Como resposta, as comunidades cristãs começaram a consolidar e a definir mais claramente os textos que comporiam o Novo Testamento. Uma das primeiras tentativas formais de estabelecer uma lista foi o Cânon Muratoriano, embora sua data seja incerta e ele não inclua todas as epístolas que hoje fazem parte do Novo Testamento.
Critérios para a inclusão
O processo de seleção dos textos canônicos considerava três critérios principais:
Ortodoxia doutrinária
Os escritos tinham que estar em plena conformidade com a doutrina cristã aceita pelas igrejas primitivas.
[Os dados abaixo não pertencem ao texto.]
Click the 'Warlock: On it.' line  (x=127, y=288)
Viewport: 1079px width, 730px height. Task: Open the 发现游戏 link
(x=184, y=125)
Textos que continham ensinamentos divergentes ou considerados heréticos eram excluídos.
Apostolicidade
Um texto deveria ter uma conexão direta com os apóstolos ou ser escrito por alguém intimamente associado a eles. Por exemplo, os evangelhos de Marcos e Lucas foram aceitos porque Marcos era colaborador de Pedro, e Lucas, companheiro de Paulo.
Aceitação universal
Textos que eram amplamente aceitos e usados tanto no Oriente quanto em Roma tinham maiores chances de ser incluídos no cânon. Escritos que eram populares apenas em uma única região eram vistos com desconfiança e, muitas vezes, deixados de fora.
Um exemplo claro é o das epístolas de Paulo. Embora endereçadas a comunidades específicas, outras igrejas rapidamente reconheceram que sua doutrina era relevante para todas, o que garantiu sua inclusão no cânon.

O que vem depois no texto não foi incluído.